*** GIVEN DATA Section Begins ***

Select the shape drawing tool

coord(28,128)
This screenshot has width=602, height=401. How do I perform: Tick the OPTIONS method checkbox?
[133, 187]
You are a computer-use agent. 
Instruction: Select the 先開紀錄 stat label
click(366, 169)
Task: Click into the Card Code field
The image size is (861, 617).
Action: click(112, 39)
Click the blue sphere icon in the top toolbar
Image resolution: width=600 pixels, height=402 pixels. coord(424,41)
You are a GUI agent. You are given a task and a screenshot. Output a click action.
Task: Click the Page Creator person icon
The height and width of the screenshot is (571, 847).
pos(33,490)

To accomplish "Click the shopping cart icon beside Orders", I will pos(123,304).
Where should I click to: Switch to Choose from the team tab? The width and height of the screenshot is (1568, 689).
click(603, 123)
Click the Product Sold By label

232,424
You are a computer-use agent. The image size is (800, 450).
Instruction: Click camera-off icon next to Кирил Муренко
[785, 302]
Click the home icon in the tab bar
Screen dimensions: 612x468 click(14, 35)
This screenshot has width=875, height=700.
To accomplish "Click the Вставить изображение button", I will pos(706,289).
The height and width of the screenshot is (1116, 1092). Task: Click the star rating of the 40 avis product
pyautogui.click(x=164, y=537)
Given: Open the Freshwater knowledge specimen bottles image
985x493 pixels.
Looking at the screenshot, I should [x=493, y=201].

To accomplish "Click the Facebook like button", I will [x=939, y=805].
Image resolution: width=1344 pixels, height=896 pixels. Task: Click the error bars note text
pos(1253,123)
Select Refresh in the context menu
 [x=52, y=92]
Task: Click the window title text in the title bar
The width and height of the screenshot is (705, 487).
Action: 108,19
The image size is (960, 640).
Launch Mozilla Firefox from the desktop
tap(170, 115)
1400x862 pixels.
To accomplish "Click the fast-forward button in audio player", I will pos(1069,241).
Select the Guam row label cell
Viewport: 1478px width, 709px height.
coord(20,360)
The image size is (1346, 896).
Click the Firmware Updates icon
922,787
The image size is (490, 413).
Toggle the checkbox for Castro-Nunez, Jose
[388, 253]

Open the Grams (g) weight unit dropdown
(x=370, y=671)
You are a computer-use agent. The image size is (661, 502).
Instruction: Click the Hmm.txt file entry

*** GIVEN DATA Section Ends ***

Please make an exact copy of the entries, down to the last character.

Select the shape drawing tool

coord(28,128)
This screenshot has width=602, height=401. How do I perform: Tick the OPTIONS method checkbox?
[133, 187]
You are a computer-use agent. 
Instruction: Select the 先開紀錄 stat label
click(366, 169)
Task: Click into the Card Code field
The image size is (861, 617).
Action: click(112, 39)
Click the blue sphere icon in the top toolbar
Image resolution: width=600 pixels, height=402 pixels. coord(424,41)
You are a GUI agent. You are given a task and a screenshot. Output a click action.
Task: Click the Page Creator person icon
The height and width of the screenshot is (571, 847).
pos(33,490)

To accomplish "Click the shopping cart icon beside Orders", I will pos(123,304).
Where should I click to: Switch to Choose from the team tab? The width and height of the screenshot is (1568, 689).
click(603, 123)
Click the Product Sold By label

232,424
You are a computer-use agent. The image size is (800, 450).
Instruction: Click camera-off icon next to Кирил Муренко
[785, 302]
Click the home icon in the tab bar
Screen dimensions: 612x468 click(14, 35)
This screenshot has width=875, height=700.
To accomplish "Click the Вставить изображение button", I will pos(706,289).
The height and width of the screenshot is (1116, 1092). Task: Click the star rating of the 40 avis product
pyautogui.click(x=164, y=537)
Given: Open the Freshwater knowledge specimen bottles image
985x493 pixels.
Looking at the screenshot, I should [x=493, y=201].

To accomplish "Click the Facebook like button", I will [x=939, y=805].
Image resolution: width=1344 pixels, height=896 pixels. Task: Click the error bars note text
pos(1253,123)
Select Refresh in the context menu
 [x=52, y=92]
Task: Click the window title text in the title bar
The width and height of the screenshot is (705, 487).
Action: 108,19
The image size is (960, 640).
Launch Mozilla Firefox from the desktop
tap(170, 115)
1400x862 pixels.
To accomplish "Click the fast-forward button in audio player", I will pos(1069,241).
Select the Guam row label cell
Viewport: 1478px width, 709px height.
coord(20,360)
The image size is (1346, 896).
Click the Firmware Updates icon
922,787
The image size is (490, 413).
Toggle the checkbox for Castro-Nunez, Jose
[388, 253]

Open the Grams (g) weight unit dropdown
(x=370, y=671)
You are a computer-use agent. The image size is (661, 502).
Instruction: Click the Hmm.txt file entry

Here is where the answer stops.